• PROVIDED PASSAGE:
-- Start --

Tensorflow2 learning note (2)
In the second part of this Tensorflow2 mini-series, I will write about how to make use of the pre-trained and well-established deep learning models to perform new tasks. Still, the note serves as a template of the modeling pipeline instead of a sophisticated performance-oriented project. Keras applications has provided a list of deep learning models having the top performance on the ImageNet image recognition tasks with pre-trained weights, and those models can be used for predictions, feature extraction, and fine-tuning. In the post, I will first use the ResNet50 model and its pre-trained weights to classify a dog image, then use the VGG19 model to perform a transfer learning task where features from the last MaxPooling2D layer of the VGG19 are served as the starting point of a logistic regression classifying dogs vs cats. The dataset I used in the post is a subset from Kaggle’s Dogs vs. Cats. In addition, I am glad that my dog bro Dandan has granted permission to use one of his photos as the test data.
The post mainly consists of four parts,
- Use ResNet50 to classify the test image
- Explore features learned by each layer of VGG19
- Load image dataset and use ImageDataGenerator to perform data augmentation
- Use VGG19 layers + new layers to train a logistic regression model
and details are given below. The work is originally created on Google Colab with GPU processor.
1. Use ResNet50 to classify the test image
# import the modules
import tensorflow as tf
print(tf.__version__)
from tensorflow.keras import Input, layers
from tensorflow.keras.models import Sequential, Model
from tensorflow.keras.preprocessing import image
import os
import numpy as np
import pandas as pd
import matplotlib.pyplot as plt
%matplotlib inline
import IPython.display as display
# from PIL import Image
from IPython.display import Image
The test image is a photo of Dandan with the face a bit grumpy.
# display the test image
img_path = '/content/drive/MyDrive/Colab Notebooks/dog.jpeg'
# display.display(Image.open(img_path))
Image(img_path, width=80, height=200 )

-- End --

• JOBS:
A - Retype the section of the Tensorflow2 learning note starting with "The post mainly" and going on through "print(tf.__version__)".
B - According to the Tensorflow2 learning note, what is the source of the dataset used in the post?
C - Proceed with the Tensorflow2 learning note from the point where it stops.

• GIVEN RECORDS:
-- Start --

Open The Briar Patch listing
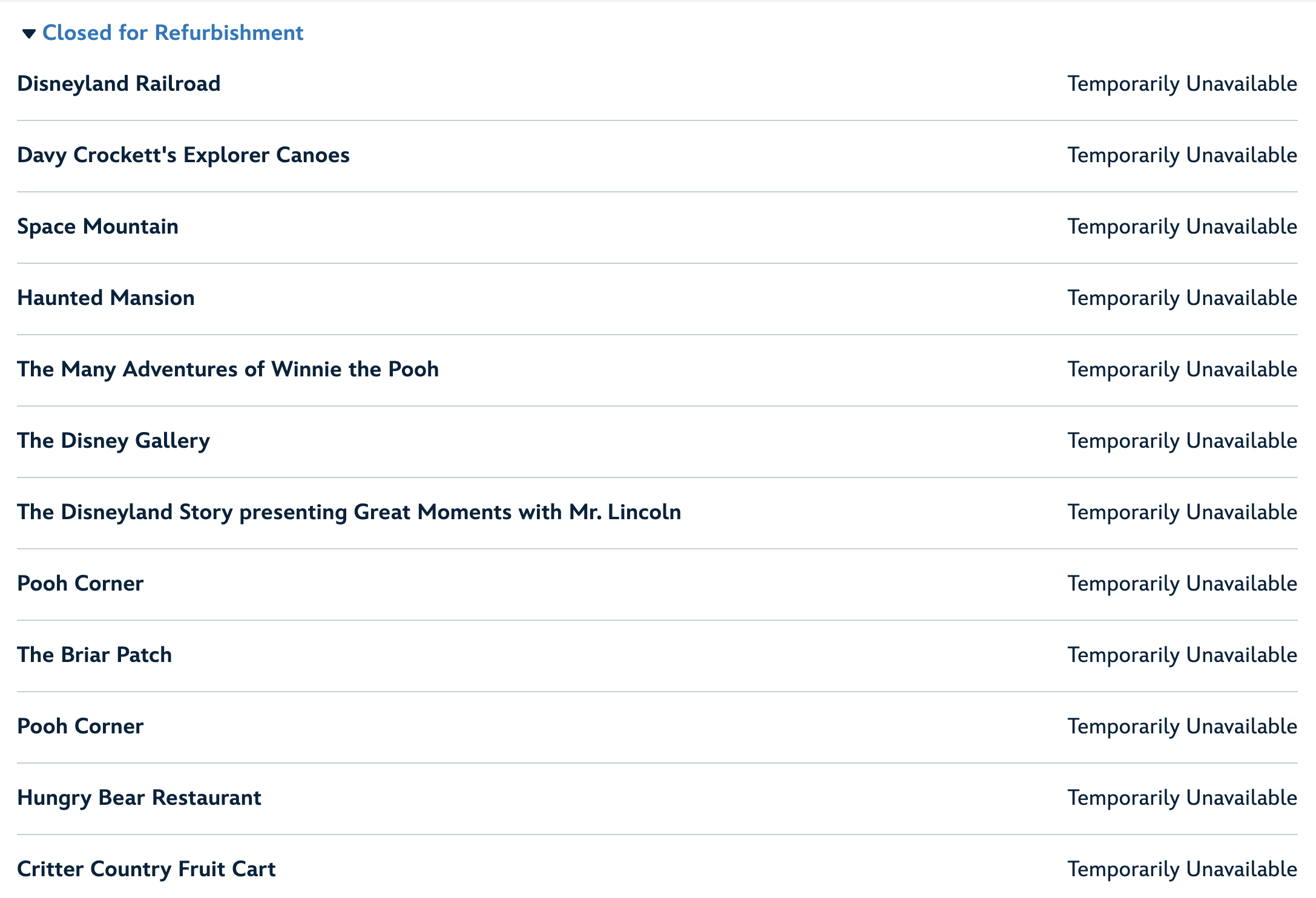The image size is (1316, 898). [94, 655]
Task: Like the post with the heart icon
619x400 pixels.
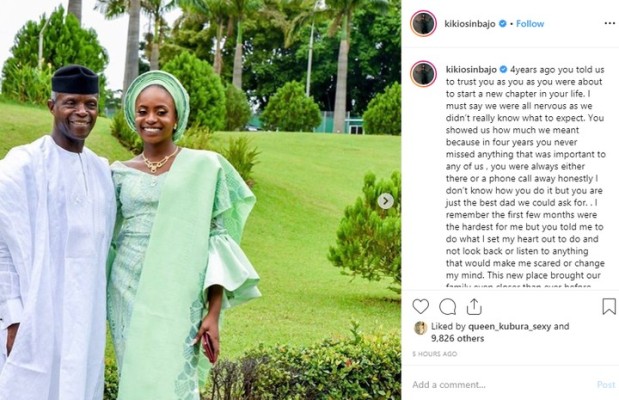Action: click(x=420, y=306)
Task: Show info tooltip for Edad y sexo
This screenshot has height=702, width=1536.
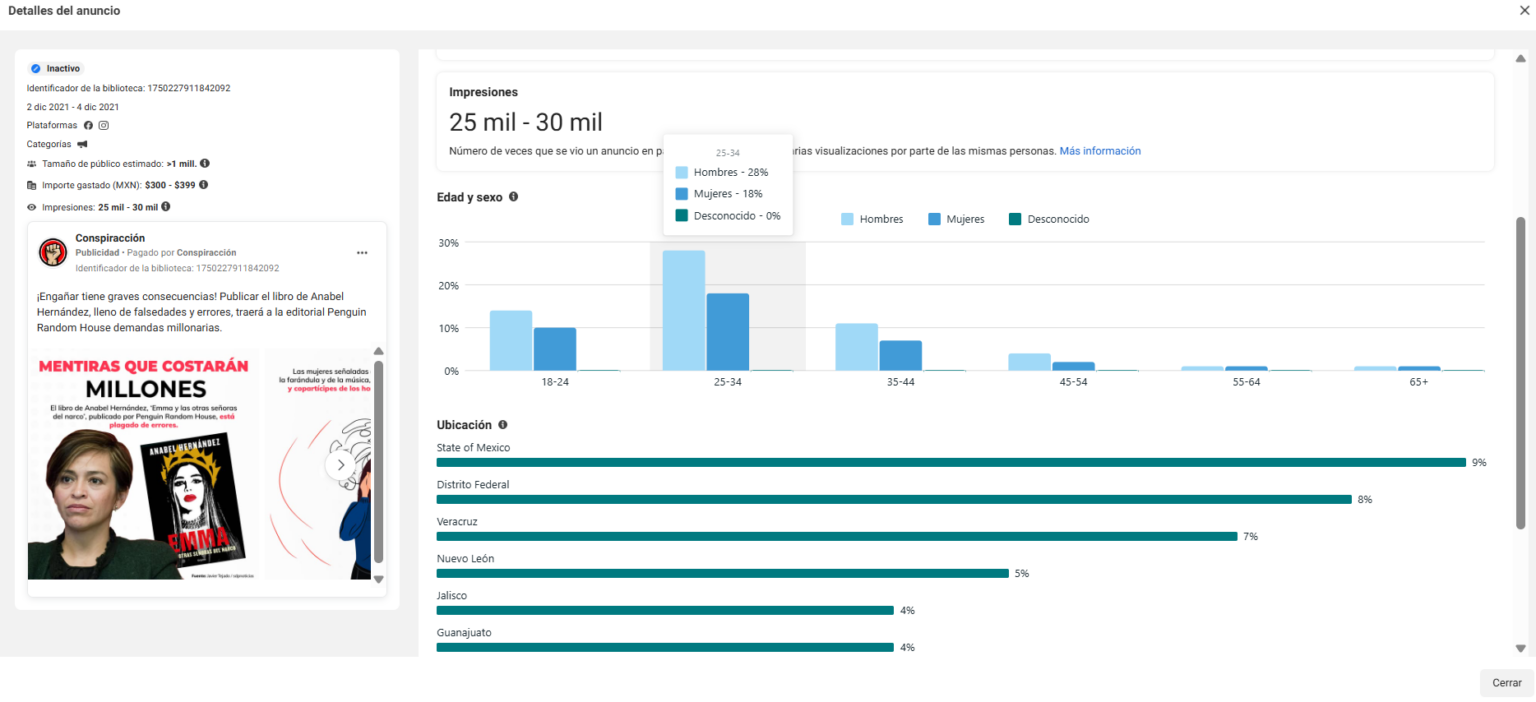Action: (513, 197)
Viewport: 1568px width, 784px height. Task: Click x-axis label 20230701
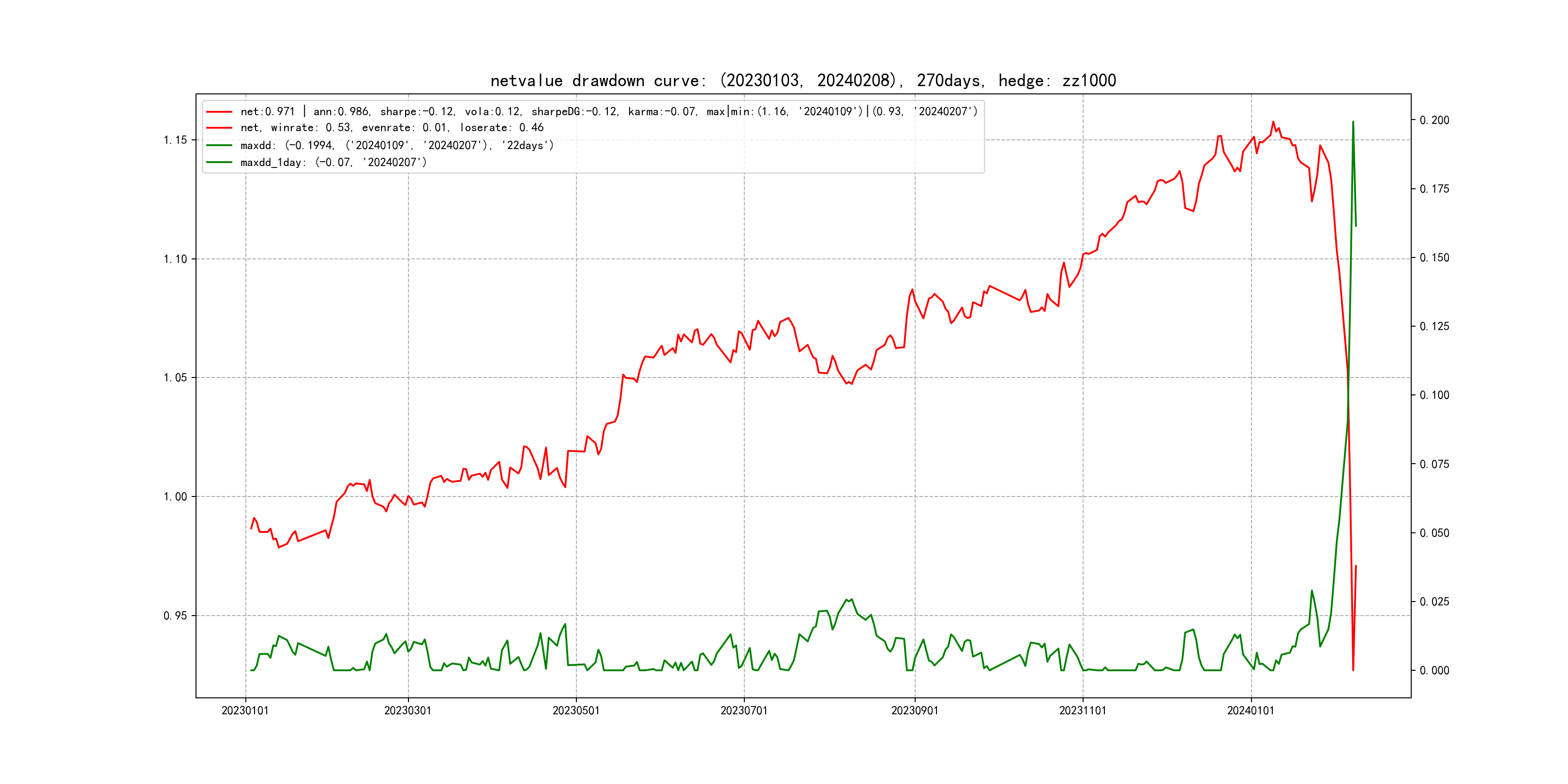[x=744, y=710]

-- End --

• EXPECTED RESULTS:
A -
The post mainly consists of four parts,
- Use ResNet50 to classify the test image
- Explore features learned by each layer of VGG19
- Load image dataset and use ImageDataGenerator to perform data augmentation
- Use VGG19 layers + new layers to train a logistic regression model
and details are given below. The work is originally created on Google Colab with GPU processor.
1. Use ResNet50 to classify the test image
# import the modules
import tensorflow as tf
print(tf.__version__)

B - It is a subset of Kaggle's Dogs vs. Cats.

C -
# import the ResNet50 image processing functions and instantiate the ResNet50 model
from tensorflow.keras.applications.resnet50 import preprocess_input, decode_predictions
model_resnet50 = tf.keras.applications.ResNet50(weights='imagenet')
The default input shape of the ResNet50 model is (224, 224, 3), and we need to use the model-specific data processing functions to process the images.
img_path = '/content/drive/MyDrive/Colab Notebooks/dog.jpeg'
# load image to target size
img = image.load_img(img_path, target_size=(224, 224))
# convert image to numpy arrays
x = image.img_to_array(img)
# expand image dimension to (batch, width, height, depth)
x = np.expand_dims(x, axis=0)
# use resnet50.preprocess_input to process the image
x = preprocess_input(x)
# take the top 5 predictions and decode them to the corresponding labels
x_preds = decode_predictions(model_resnet50.predict(x), top=5)
Voila! The ResNet50 is 99.84% confident that Dandan is a French bulldog, and he is! Interestingly, ImageNet has 120 dog breeds classes and also there is a Kaggle competition dedicated on the Dog Breed identification using the canine subset of the ImageNet, so next time when you come across a cute doggy on the road but don’t know its breed, instead of searching on Google, using ResNet50 or other deep learning models might give you some clue about the breed!
# print the top 5 predictions
df = pd.DataFrame([list(x[1:3]) for x in x_preds[0]],columns=['Class','Probability'])
print(df.to_string(index = False))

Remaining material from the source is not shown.